TEXT SEGMENT:
((

These Sugar-free Keto Mounds Bars are a healthier recreation of the all time favorite dark chocolate covered creamy coconut bar. Time saving and frugal options included.

Prep Time
10 mins
Additional Time
2 hrs
Total Time
2 hrs 15 mins
Servings: 10 bars
Calories: 252 kcal
Course: Dessert , Snacks
Cuisine: Vegan , Keto , AIP

Ingredients

Coconut Center
  • 1 1/2 cups unsweetened coconut shreds
  • 1/4 cup powdered low carb sweetener
  • 1/8 cup coconut oil
  • 1/2 cup coconut cream (See Recipe Notes for DIY option)
  • 1 teaspoon vanilla extract
  • sea salt (optional, for coating)
  • 1 cup sugar-free chocolate chips (or use the following Chocolate Coating option.)
DIY Chocolate Coating Option
  • 1/3 cup cocoa butter (or coconut oil)

))

PROBLEM TO SOLVE:
Continue the keto Mounds bars recipe above from the point where it stops.

SOURCE DATA:
((

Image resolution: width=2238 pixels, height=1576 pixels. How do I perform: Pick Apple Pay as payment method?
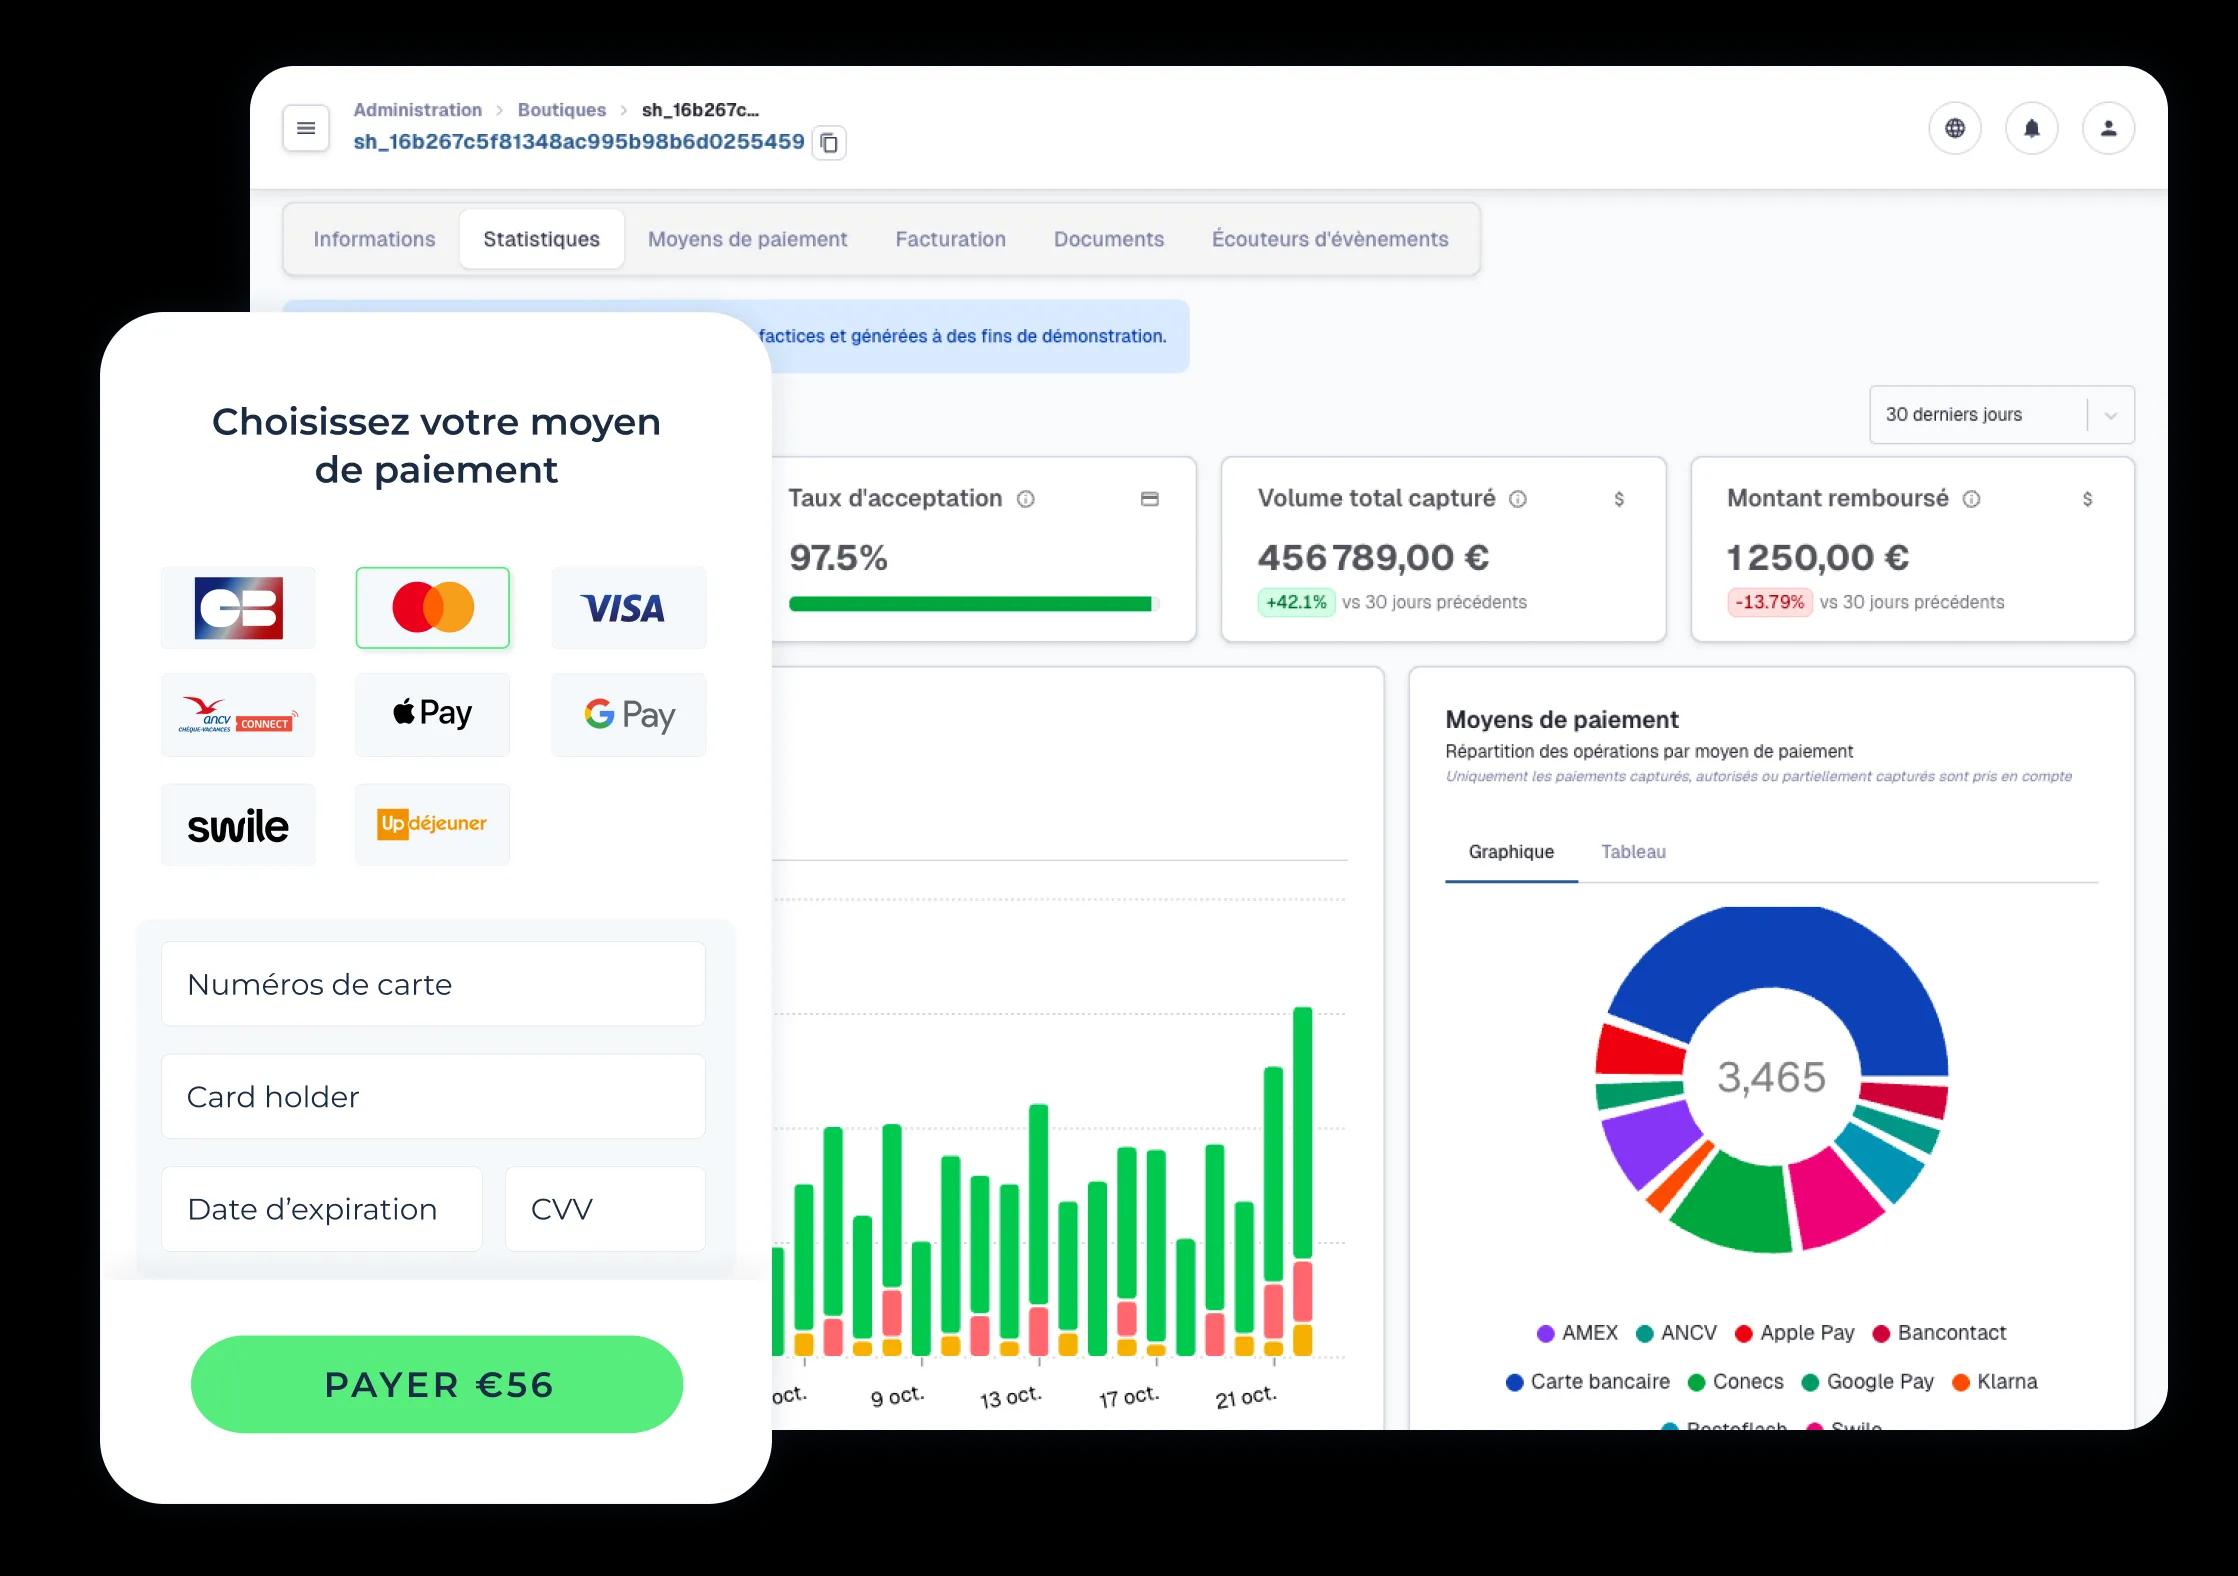pyautogui.click(x=432, y=714)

))

TASK OUTPUT:
  • 1/3 cup cocoa powder
  • 3 tablespoons low carb sweetener powdered
  • dash salt

Instructions

    Cup of Yum
  1. If toasting the coconut, preheat oven to 400° F (200° C). If not, skip to the fifth item in these instructions.
  2. Line a baking pan with parchment paper.
  3. Toast the coconut shreds n the preheated oven for 5 to 6 minutes or until lightly browned.
  4. Remove the coconut from the oven and let cool for about 10 minutes while you start preparing the coconut filling.
  5. Place the powdered sweetener, coconut oil, coconut cream, and vanilla into a large mixing bowl. Add the coconut once it's cooled.
  6. Combine the ingredients well.
  7. Using your hands, create 10 bars and place them on parchment-lined baking sheet and place in the fridge to chill for 30 minutes to 1 hour.
  8. When the bars are almost done chilling, either place the chocolate chips or combine the ingredients for the DIY Chocolate Coating in the top of a double boiler. Heat until melted, stirring to mix well.
  9. Remove the bars from the fridge.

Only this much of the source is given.